Ever since the internet and television became popular, we have heard that “the media has impacted violent behaviors” repeatedly. While it is true that viewing disturbing content may increase violent behaviors, that is not ultimately what causes gun violence to occur. It is a plethora of different factors, but the most visible one is accessibility to firearms. Any parent who owns a gun immediately opens the doors to their child or relatives having access to it, and no matter how many times they may say that “we would never allow our children to see our guns”, it still occurs. It is of course not ideal for a child to see violent acts through social media, television, or video games, but when they have the ability to wander into their basement and gain access to a firearm themselves, we have a problem. Furthermore, gun owners need to responsibly store their firearms in safes, locked away from possible prying children. Gun owners have the control, and safely storing them would reduce the risk of getting put into the wrong hands.

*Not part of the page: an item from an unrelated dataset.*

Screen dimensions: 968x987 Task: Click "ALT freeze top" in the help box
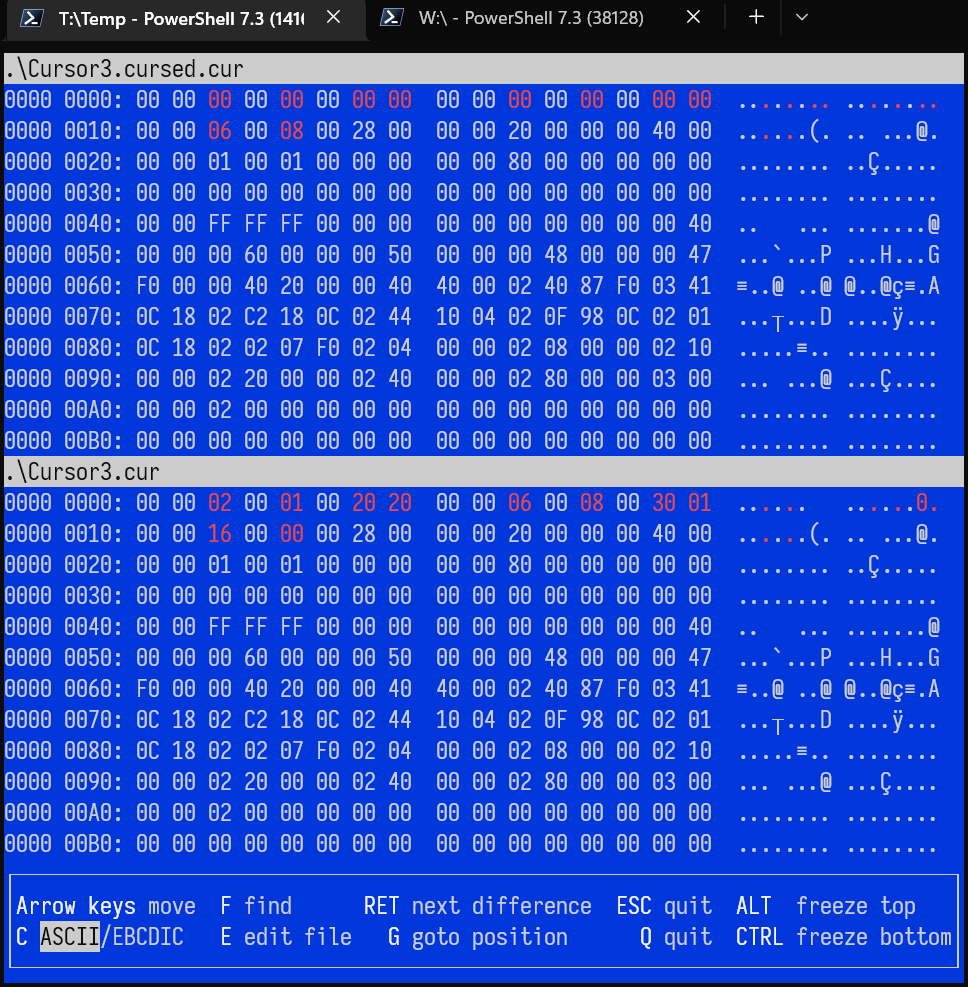tap(826, 906)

We can start by requiring all gun buyers to undergo a federal background check, including private sellers and buyers. Regulations such as enacting one-gun-per-month laws would help prevent weapon trafficking in between states, and prohibit a buyer from purchasing more than one firearm within a 30 day period. This would reduce the possibility of someone acquiring multiple firearms and using them all at once, in such cases as Sandy Hook. Furthermore, enforcing and allowing gun-violence restraining orders would aid in not permitting criminals or unstable people with a history of violence access to weapons. Additionally, changes can be made to firearms themselves to increase safety; gun manufacturers should make all guns include a magazine disconnect. This feature doesn’t allow users to fire a gun when the magazine is withdrawn, which would ensure longer time to reload. Some see this as a disadvantage, but I view it as a safety precaution that can save lives of both users and other people.
Schools. Gas stations. Movie theaters. Churches. Concerts. Restaurants. Nightclubs. Office buildings, and many more. This needs to stop, and stop now. Everyone deserves the right to feel safe in our country, no matter where they are. The next time something like this occurs, I don’t want to see your thoughts and prayers; I want answers, and I want change. We cannot advance as a society if we are held back by age old amendments and ideas that are making the public unsafe for everyone.